Randomized, Controlled Trial of Topical Exit-Site Application of Honey (Medihoney) versus Mupirocin for the Prevention of Catheter-Associated Infections in Hemodialysis Patients

David Wayne Johnson, Carolyn van Eps, David William Mudge, Kathryn Joan Wiggins, Kirsty Armstrong, Carmel Mary Hawley, Scott Bryan Campbell, Nicole Maree Isbel, Graeme Robert Nimmo and Harry Gibbs

Department of Renal Medicine, University of Queensland at Princess Alexandra Hospital, Brisbane, Australia

Address correspondence to: Prof. David Johnson, Department of Renal Medicine, Level 2, Ambulatory Renal and Transplant Services Building, Princess Alexandra Hospital, Ipswich Road, Woolloongabba, Brisbane, Queensland 4102, Australia. Phone: +61-7-3240-5080; Fax: +61-7-3240-5480; david_johnson{at}health.qld.gov.au

Received for publication November 24, 2004. Accepted for publication February 11, 2005.

The clinical usefulness of hemodialysis catheters is limited by increased infectious morbidity and mortality. Topical antiseptic agents, such as mupirocin, are effective at reducing this risk but have been reported to select for antibiotic-resistant strains. The aim of the present study was to determine the efficacy and the safety of exit-site application of a standardized antibacterial honey versus mupirocin in preventing catheter-associated infections. A randomized, controlled trial was performed comparing the effect of thrice-weekly exit-site application of Medihoney versus mupirocin on infection rates in patients who were receiving hemodialysis via tunneled, cuffed central venous catheters. A total of 101 patients were enrolled. The incidences of catheter-associated bacteremias in honey-treated (n = 51) and mupirocin-treated (n = 50) patients were comparable (0.97 versus 0.85 episodes per 1000 catheter-days, respectively; NS). On Cox proportional hazards model analysis, the use of honey was not significantly associated with bacteremia-free survival (unadjusted hazard ratio, 0.94; 95% confidence interval, 0.27 to 3.24; P = 0.92). No exit-site infections occurred. During the study period, 2% of staphylococcal isolates within the hospital were mupirocin resistant.

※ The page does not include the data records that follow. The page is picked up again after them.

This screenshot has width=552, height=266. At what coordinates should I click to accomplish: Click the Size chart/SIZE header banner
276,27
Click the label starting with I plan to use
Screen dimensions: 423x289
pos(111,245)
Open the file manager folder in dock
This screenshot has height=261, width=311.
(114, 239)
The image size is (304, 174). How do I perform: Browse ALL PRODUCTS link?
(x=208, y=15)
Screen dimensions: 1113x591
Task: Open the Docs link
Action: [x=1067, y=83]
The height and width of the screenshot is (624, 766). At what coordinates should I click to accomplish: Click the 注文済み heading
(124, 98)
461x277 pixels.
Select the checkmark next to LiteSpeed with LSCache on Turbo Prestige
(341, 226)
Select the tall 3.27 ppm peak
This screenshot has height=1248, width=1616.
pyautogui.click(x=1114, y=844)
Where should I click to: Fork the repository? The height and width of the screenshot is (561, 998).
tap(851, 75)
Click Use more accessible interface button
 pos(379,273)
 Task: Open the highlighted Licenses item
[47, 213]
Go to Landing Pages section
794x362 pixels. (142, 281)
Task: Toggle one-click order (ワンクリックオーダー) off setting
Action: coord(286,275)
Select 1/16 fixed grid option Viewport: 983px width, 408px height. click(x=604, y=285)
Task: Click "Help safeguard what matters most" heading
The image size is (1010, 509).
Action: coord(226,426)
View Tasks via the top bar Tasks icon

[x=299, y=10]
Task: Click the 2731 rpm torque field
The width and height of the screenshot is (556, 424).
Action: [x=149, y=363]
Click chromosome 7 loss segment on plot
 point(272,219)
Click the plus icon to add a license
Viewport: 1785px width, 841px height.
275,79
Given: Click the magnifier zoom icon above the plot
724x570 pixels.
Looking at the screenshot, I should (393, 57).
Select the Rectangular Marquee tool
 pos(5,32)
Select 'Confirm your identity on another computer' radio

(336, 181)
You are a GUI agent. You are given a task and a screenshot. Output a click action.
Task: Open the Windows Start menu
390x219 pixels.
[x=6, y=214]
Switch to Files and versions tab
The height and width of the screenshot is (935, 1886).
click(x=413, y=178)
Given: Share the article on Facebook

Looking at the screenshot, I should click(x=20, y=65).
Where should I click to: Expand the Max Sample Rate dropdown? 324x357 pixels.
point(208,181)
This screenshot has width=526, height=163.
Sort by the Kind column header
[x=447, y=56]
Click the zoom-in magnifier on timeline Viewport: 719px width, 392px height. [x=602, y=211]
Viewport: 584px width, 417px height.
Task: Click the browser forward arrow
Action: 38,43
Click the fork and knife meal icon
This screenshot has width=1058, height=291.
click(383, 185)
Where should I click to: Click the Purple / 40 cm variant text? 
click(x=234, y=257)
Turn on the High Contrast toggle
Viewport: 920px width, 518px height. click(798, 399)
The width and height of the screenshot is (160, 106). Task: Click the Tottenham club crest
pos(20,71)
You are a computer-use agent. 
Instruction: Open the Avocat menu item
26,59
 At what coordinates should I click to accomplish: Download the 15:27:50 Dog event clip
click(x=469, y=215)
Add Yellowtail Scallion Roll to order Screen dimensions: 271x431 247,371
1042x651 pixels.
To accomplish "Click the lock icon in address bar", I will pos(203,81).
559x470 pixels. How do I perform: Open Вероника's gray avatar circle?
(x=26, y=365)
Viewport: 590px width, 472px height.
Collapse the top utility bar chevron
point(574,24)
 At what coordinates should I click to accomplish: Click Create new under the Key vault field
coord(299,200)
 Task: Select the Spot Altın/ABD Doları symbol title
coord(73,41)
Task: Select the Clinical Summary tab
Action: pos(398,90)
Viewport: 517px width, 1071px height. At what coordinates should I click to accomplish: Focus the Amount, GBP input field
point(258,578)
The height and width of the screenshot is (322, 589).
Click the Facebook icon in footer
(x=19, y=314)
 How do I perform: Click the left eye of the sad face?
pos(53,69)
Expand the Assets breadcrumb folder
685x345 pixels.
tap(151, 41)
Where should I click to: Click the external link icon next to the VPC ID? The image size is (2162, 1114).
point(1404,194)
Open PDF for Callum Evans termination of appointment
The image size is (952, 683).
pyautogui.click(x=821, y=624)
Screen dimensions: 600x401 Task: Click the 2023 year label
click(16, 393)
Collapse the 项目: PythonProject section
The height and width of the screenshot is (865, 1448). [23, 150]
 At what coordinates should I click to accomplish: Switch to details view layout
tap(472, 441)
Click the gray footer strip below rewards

Thrice-weekly application of standardized antibacterial honey to hemodialysis catheter exit sites was safe, cheap, and effective and resulted in a comparable rate of catheter-associated infection to that obtained with mupirocin (although the study was not adequately powered to assess therapeutic equivalence). The effectiveness of honey against antibiotic-resistant microorganisms and its low likelihood of selecting for further resistant strains suggest that this agent may represent a satisfactory alternative means of chemoprophylaxis in patients with central venous catheters.